Carolyn and Edith: Unlikely stars of CNN’s Iowa caucus coverage

If you weren't watching CNN at 3:30 a.m. ET on Wednesday, you missed the best moment of the 2012 Iowa caucuses.

No, not the news that Mitt Romney edged Rick Santorum by a mere eight votes in the first contest of the 2012 Republican presidential race. We're talking about Edith Pfeffer and Carolyn Tallett, two Clinton County, Iowa, women who played a crucial role in figuring out the final tally for CNN.

When it became clear that the razor-thin vote hinged on getting an accurate vote total from Clinton County, CNN's producers tracked down Pfeffer, chairwoman of Clinton County's Republican Central Committee, who then woke up Tallet, the president of the Clinton County Republican Women's Club. Both appeared on the phone with CNN's Wolf Blitzer and John King to sort the whole thing out.

The result was late-night television gold.

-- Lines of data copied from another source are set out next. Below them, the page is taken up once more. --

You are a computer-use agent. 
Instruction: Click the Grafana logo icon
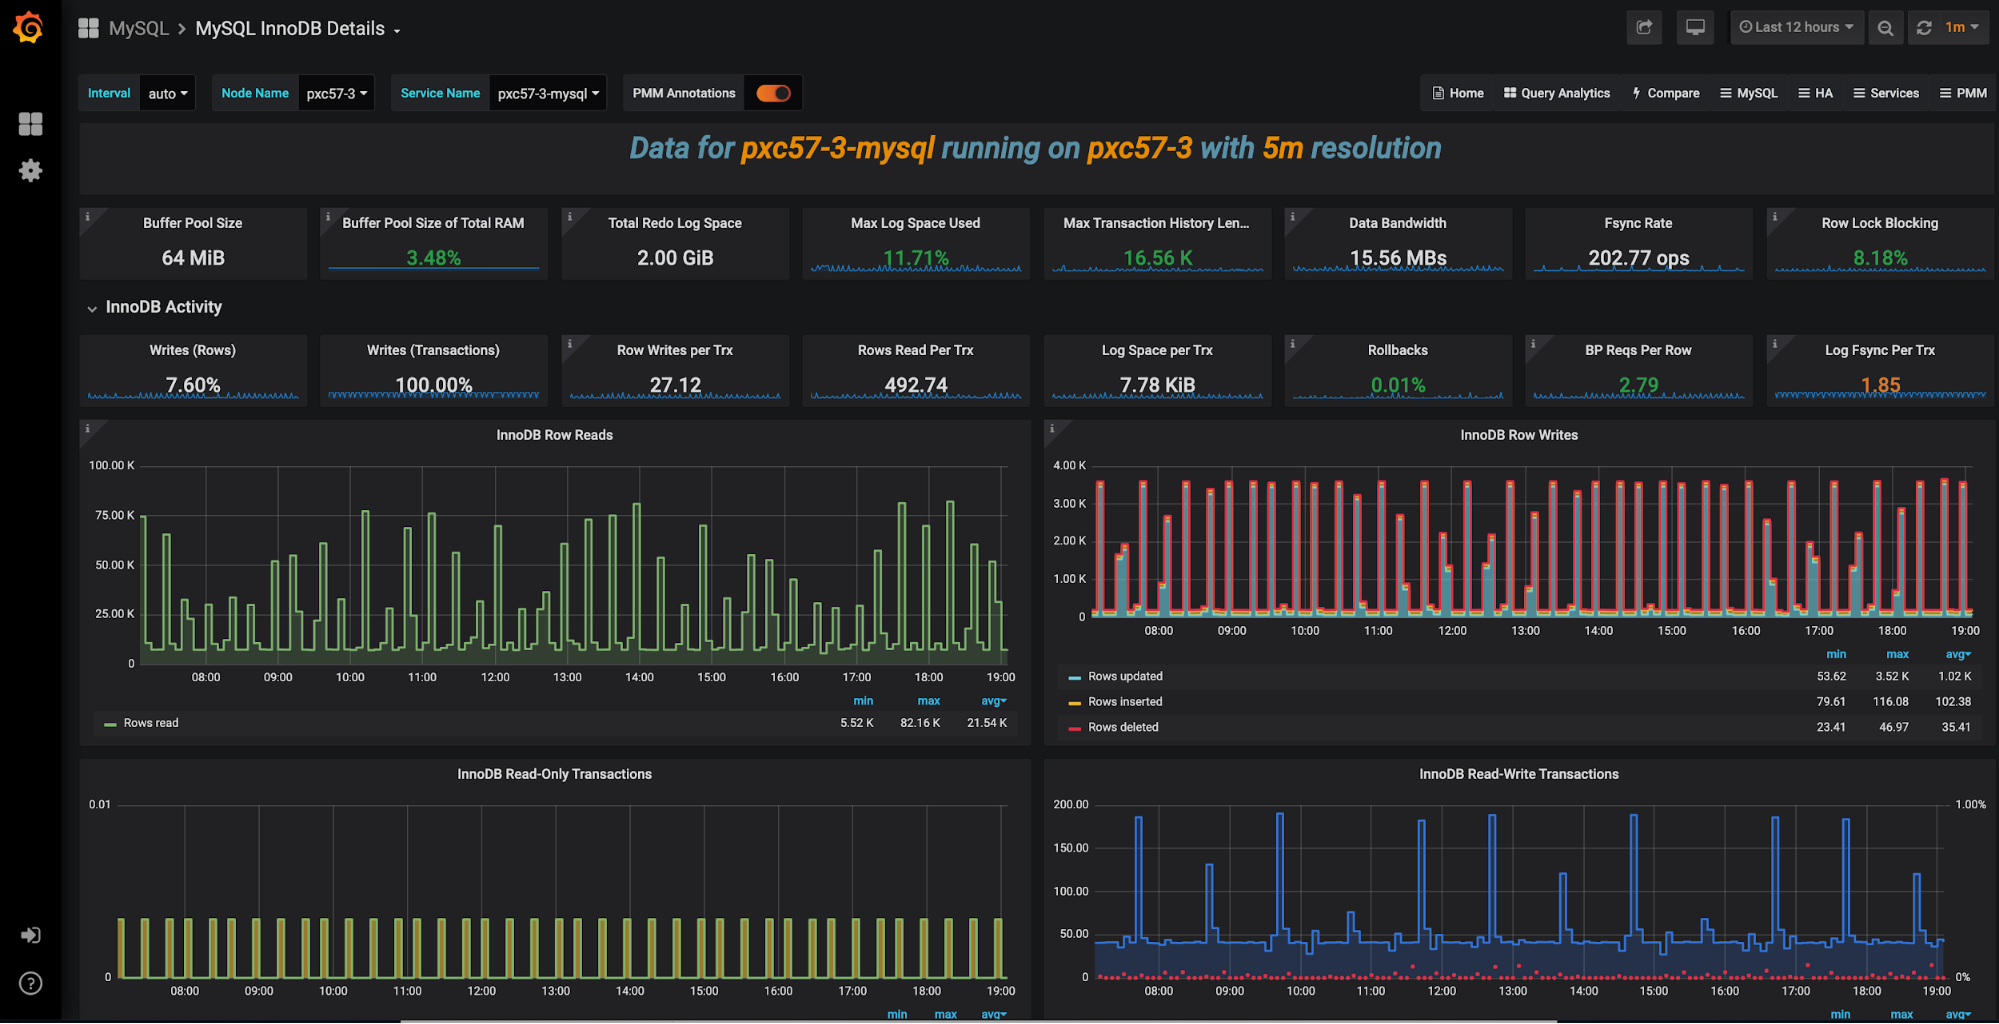28,28
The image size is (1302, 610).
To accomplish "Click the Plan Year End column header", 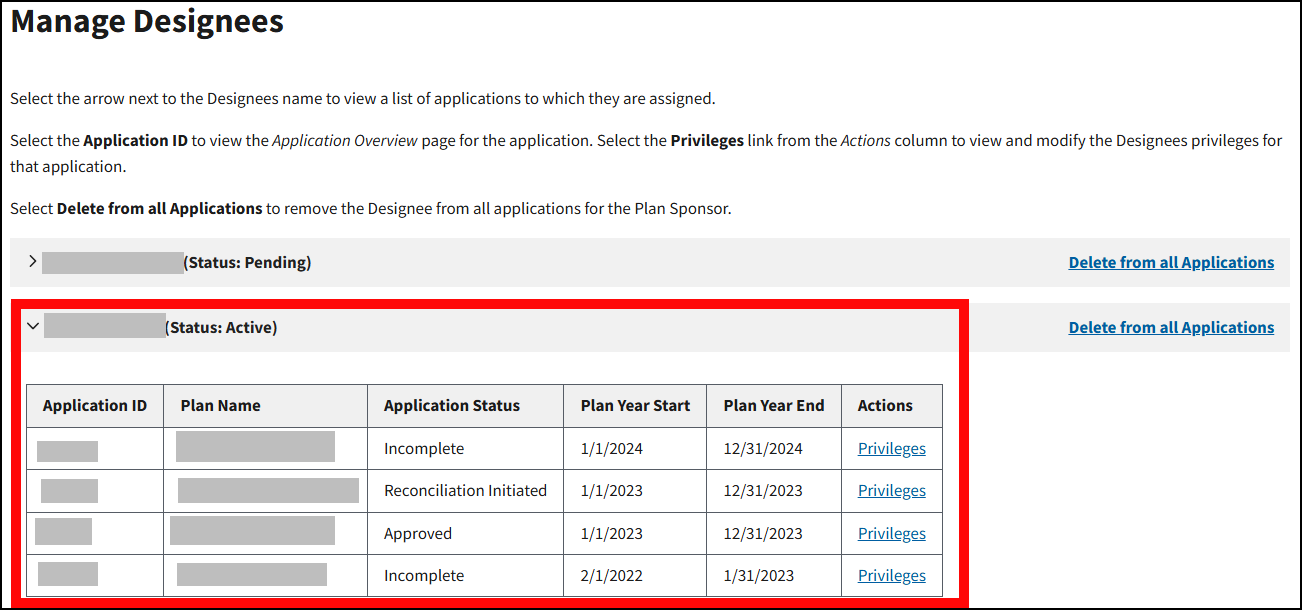I will 774,406.
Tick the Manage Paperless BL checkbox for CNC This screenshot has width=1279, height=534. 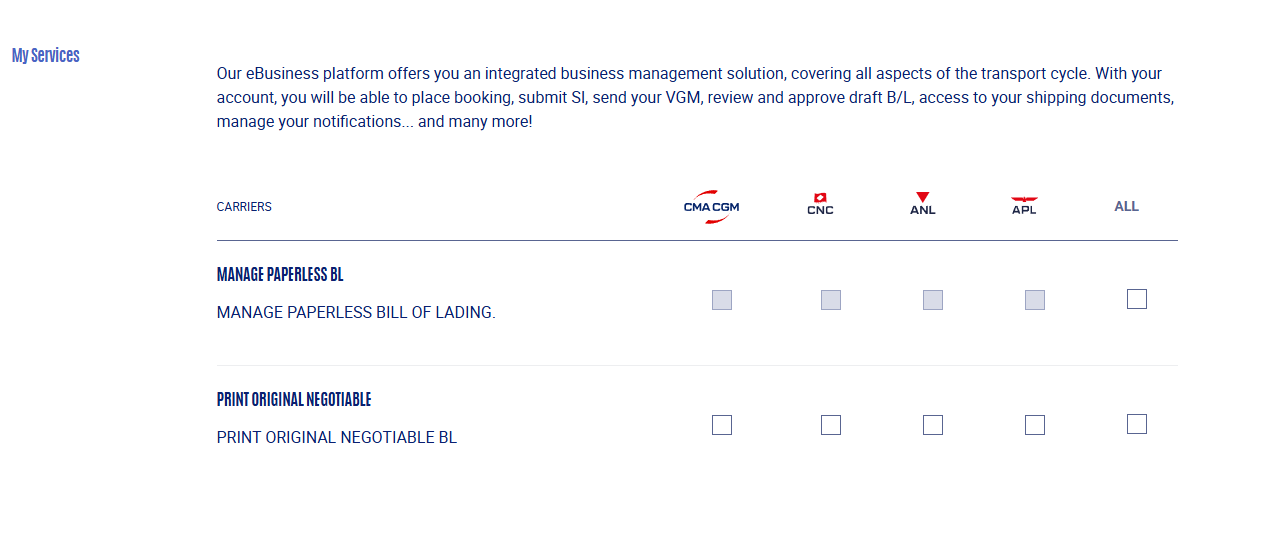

"Whaddaya mean the numbers don't match?" Pfeffer stammered at King, who was explaining a discrepancy to viewers using CNN's "Magic Wall."

It wasn't long before "Edith and Carolyn" were trending topics on Twitter.

After Romney was declared the winner, the women rejoined CNN to do what very few political reporters were able to do last night: explain how they were able to size up the winner of the hard-fought caucus vote.